◆ Problems to work on:
a – How would you rewrite the stretch of the Falcon Heavy article from "When the contract" through "and center boosters." with "Brigadier General Jason Cothern" updated to "the vice commander of USAF SMC"?
b – Do the following statements agree with the Falcon Heavy article? Answer yes or no for each and quote the words that decide it. (i) The USSF-44 mission will weigh about 3.7 metric tons at launch. (ii) When the contract was announced, the launch was expected no earlier than the first quarter of 2021. (iii) Some of the six first stages seen in transport were Falcon Heavy side boosters.
c – Could you continue the article on the Falcon Heavy launch delay from the point where it stops?

◆ Extract provided:

[start]

News
SpaceX’s next Falcon Heavy launch slips into 2021
SpaceX’s next Falcon Heavy launch – set to be the rocket’s fourth overall – has slipped several months into 2021 according to the vice commander of the US Air Force Space and Missile Systems Center (USAF SMC).
Known as AFSPC-44 (now USSF-44), the nature of Falcon Heavy’s next payload remains a mystery. Headed to geostationary orbit, the satellite will likely be involved in military satellite communications, possibly including espionage (also known as signals intelligence or SIGINT). Technically, the USSF-44 mission includes two separate satellites and at least two additional rideshare payloads and will weigh roughly 3.7 metric tons (~8200 lb) at launch.
When the contract was announced, Falcon Heavy was expected to launch USSF-44 no earlier than (NET) Q4 2020. By April 2020, that target was closer to late November or December. Now, four months after that report, Brigadier General Jason Cothern says that SpaceX’s next Falcon Heavy launch is scheduled NET February 28th, 2021.
The delay doesn’t come as much of a surprise. Based on public observation of SpaceX’s Falcon booster production and testing, requiring thousands of miles of extremely conspicuous highway transport, it was already clear that the mission was unlikely to launch this year. Of the six first stages spotted in transport over the last nine months, all were clearly Falcon 9 boosters and lacked any of the telltale parts that distinguish Falcon Heavy side and center boosters.

[end]

[Entries drawn from a collection]
[start]

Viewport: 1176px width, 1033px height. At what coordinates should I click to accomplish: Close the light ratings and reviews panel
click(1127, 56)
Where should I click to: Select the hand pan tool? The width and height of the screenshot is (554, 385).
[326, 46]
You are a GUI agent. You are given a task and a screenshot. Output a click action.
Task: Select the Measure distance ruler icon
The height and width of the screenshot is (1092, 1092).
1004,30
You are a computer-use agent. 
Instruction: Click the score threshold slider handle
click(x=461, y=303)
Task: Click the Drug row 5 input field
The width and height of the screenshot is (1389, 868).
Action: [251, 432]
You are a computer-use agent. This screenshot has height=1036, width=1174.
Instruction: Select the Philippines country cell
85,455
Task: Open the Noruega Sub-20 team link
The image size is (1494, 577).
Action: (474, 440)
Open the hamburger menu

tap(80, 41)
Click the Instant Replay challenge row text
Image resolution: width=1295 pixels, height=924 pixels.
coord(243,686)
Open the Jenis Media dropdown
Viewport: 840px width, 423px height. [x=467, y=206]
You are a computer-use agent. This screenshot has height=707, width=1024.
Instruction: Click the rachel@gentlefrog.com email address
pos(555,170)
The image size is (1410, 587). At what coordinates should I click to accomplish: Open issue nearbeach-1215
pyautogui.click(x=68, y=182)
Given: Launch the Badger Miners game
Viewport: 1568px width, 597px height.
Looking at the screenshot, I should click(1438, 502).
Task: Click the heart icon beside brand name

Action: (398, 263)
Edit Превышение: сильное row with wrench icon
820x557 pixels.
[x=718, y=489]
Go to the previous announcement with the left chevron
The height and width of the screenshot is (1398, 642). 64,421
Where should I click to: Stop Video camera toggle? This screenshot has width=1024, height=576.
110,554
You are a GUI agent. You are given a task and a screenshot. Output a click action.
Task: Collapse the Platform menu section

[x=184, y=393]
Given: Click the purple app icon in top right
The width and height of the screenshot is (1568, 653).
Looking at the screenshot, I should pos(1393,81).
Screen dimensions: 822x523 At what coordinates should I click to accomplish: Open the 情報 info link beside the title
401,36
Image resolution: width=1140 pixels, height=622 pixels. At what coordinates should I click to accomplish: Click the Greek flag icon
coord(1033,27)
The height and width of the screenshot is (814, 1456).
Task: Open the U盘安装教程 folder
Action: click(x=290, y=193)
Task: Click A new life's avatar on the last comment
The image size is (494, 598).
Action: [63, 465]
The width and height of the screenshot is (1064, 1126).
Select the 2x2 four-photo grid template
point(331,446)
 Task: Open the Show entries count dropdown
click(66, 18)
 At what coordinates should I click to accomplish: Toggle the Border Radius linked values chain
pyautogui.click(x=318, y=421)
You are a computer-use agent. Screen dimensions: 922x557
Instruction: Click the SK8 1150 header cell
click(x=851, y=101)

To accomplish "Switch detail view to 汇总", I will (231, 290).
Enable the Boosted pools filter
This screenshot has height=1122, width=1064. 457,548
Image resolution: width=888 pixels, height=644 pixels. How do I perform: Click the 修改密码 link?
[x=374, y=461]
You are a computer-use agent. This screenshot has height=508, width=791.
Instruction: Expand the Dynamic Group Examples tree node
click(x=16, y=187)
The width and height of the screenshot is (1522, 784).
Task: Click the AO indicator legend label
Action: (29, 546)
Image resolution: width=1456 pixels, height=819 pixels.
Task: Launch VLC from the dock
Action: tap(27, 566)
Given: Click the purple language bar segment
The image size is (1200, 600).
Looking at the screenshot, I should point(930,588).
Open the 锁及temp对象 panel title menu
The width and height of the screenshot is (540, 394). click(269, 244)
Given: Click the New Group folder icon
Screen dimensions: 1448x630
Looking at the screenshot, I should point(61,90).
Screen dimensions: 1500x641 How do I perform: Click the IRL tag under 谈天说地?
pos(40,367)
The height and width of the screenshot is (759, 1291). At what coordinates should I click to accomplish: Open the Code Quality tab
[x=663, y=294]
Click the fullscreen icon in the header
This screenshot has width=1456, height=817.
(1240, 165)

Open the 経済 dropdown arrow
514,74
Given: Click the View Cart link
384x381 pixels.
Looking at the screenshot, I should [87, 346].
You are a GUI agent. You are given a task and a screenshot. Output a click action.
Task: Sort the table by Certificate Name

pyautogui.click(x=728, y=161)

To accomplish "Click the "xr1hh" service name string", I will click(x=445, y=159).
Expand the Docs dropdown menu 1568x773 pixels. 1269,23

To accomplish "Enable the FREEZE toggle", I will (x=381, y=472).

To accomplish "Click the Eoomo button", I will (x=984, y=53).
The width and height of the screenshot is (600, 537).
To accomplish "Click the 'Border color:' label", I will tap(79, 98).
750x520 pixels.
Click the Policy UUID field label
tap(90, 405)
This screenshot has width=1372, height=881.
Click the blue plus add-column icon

[end]

◆ Responses to the exercise:
a –
When the contract was announced, Falcon Heavy was expected to launch USSF-44 no earlier than (NET) Q4 2020. By April 2020, that target was closer to late November or December. Now, four months after that report, the vice commander of USAF SMC says that SpaceX’s next Falcon Heavy launch is scheduled NET February 28th, 2021.
The delay doesn’t come as much of a surprise. Based on public observation of SpaceX’s Falcon booster production and testing, requiring thousands of miles of extremely conspicuous highway transport, it was already clear that the mission was unlikely to launch this year. Of the six first stages spotted in transport over the last nine months, all were clearly Falcon 9 boosters and lacked any of the telltale parts that distinguish Falcon Heavy side and center boosters.

b –
(i) Yes: "will weigh roughly 3.7 metric tons (~8200 lb) at launch"
(ii) No: "Falcon Heavy was expected to launch USSF-44 no earlier than (NET) Q4 2020"
(iii) No: "all were clearly Falcon 9 boosters and lacked any of the telltale parts that distinguish Falcon Heavy side and center boosters"

c –
The most recent ‘core spottings’ – a new Falcon 9 booster headed West after acceptance testing and another preparing for acceptance testing in Texas late last month – all but confirmed that USSF-44 was significantly delayed. Since mid-2019, SpaceX has intentionally slowed down Falcon booster production to focus on the higher-volume production of expendable hardware (fairings and second stages). While the company could technically complete boosters every two weeks if its feet were put to the coals and has generally averaged 10 per year, that figure has dropped closer to 6-8 boosters per year over the last ~18 months.
Coupled with a report that all three of the USSF-44 Falcon Heavy rocket’s boosters would be brand new, the lack of sightings in the wild implied that has yet to ship even one of those complex rockets to McGregor, Texas for acceptance testing. Based on preparations for Falcon Heavy’s April 2019 Block 5 launch debut, the process of testing three new Falcon boosters singlehandedly takes at least three months. Additionally, all three of the Arabsat 6A mission’s new Falcon Heavy boosters arrived in Florida a full two months before launch.

In other words, given that a brand new Falcon 9 booster rolled out of SpaceX’s Hawthorne, CA factory on August 24th and that said factory isn’t really set up for concurrent booster completion, it would take unprecedented feats of manufacturing and testing for Falcon Heavy Flight 4 to be ready to launch less than four months from now (around the turn of the New Year).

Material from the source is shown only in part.